> _EXERCISE TASK_:
Please rewrite the stretch of rows from the line containing "Open the @LvckyAPI profile link" through the end of the rows, both ends included, with the requests kept. Rescale every click coordinate in the answers by 1.25, rounded to whole numbers with halves going up, and leave the pictures out.

> _RECORD EXCERPTS_:
══════

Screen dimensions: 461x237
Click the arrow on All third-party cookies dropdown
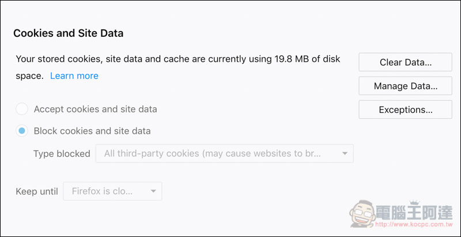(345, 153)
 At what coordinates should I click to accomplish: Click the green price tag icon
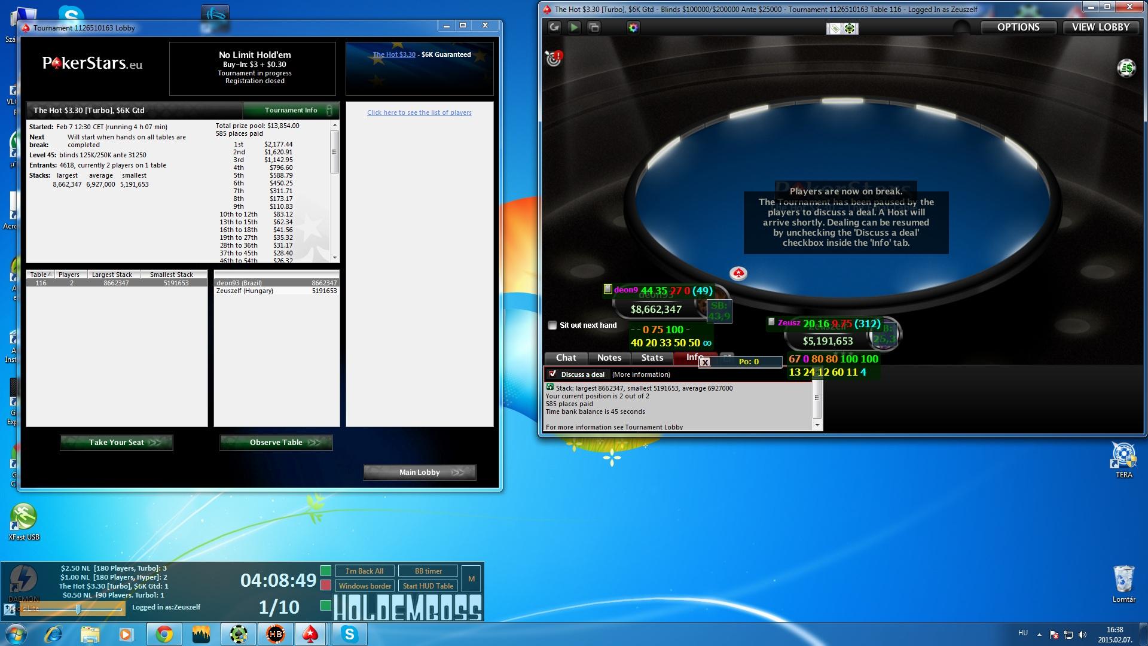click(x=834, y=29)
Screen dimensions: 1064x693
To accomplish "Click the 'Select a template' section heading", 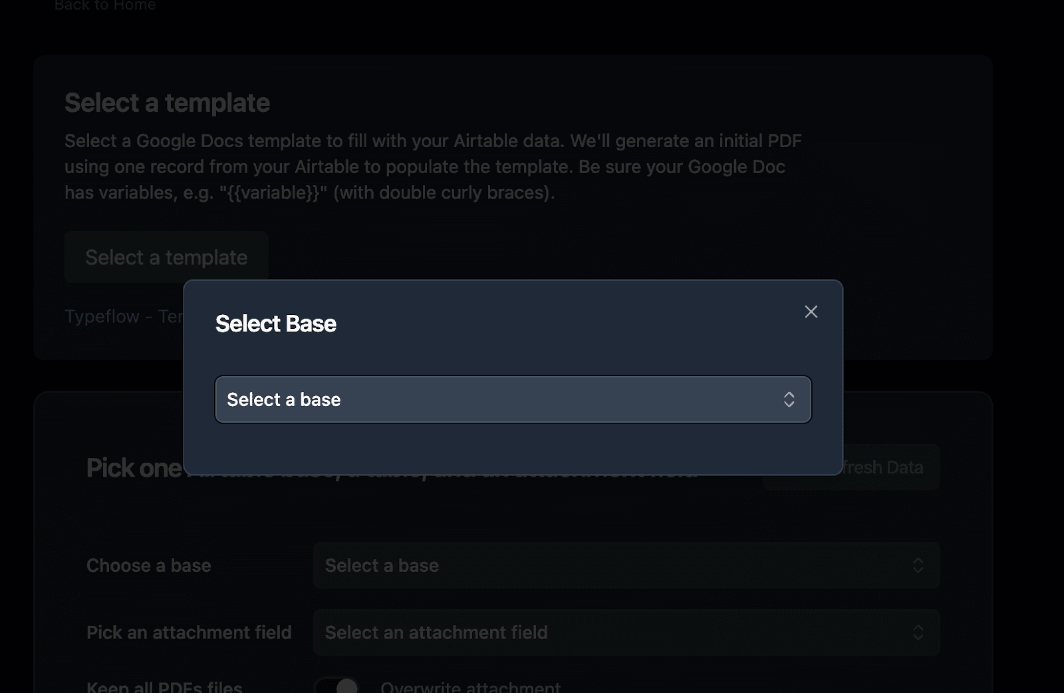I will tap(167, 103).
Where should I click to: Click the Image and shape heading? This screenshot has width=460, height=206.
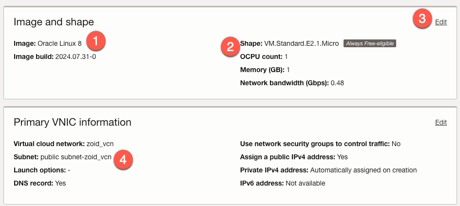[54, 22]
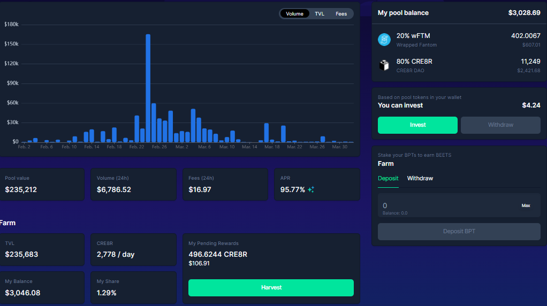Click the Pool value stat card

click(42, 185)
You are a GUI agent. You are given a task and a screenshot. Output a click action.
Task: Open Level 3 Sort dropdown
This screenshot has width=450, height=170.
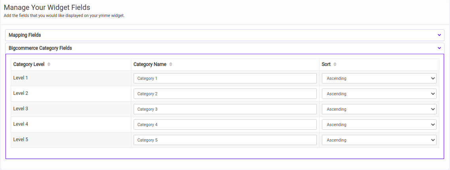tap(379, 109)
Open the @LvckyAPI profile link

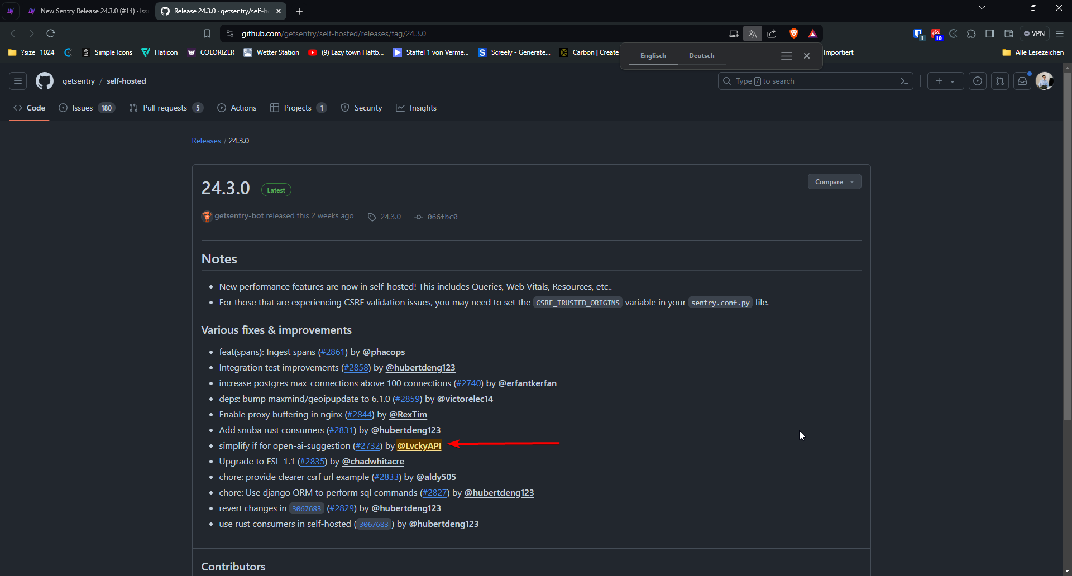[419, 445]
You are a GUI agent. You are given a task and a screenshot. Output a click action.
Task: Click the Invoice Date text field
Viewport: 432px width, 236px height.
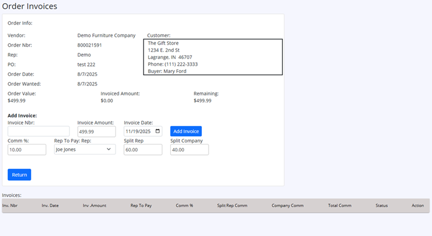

══════

> _WORKED SOLUTION_:
Open the @LvckyAPI profile link

[524, 556]
You are a GUI agent. You are given a task and a screenshot. Output a click action.
Task: Click the Invoice Date text field
Viewport: 432px width, 236px height.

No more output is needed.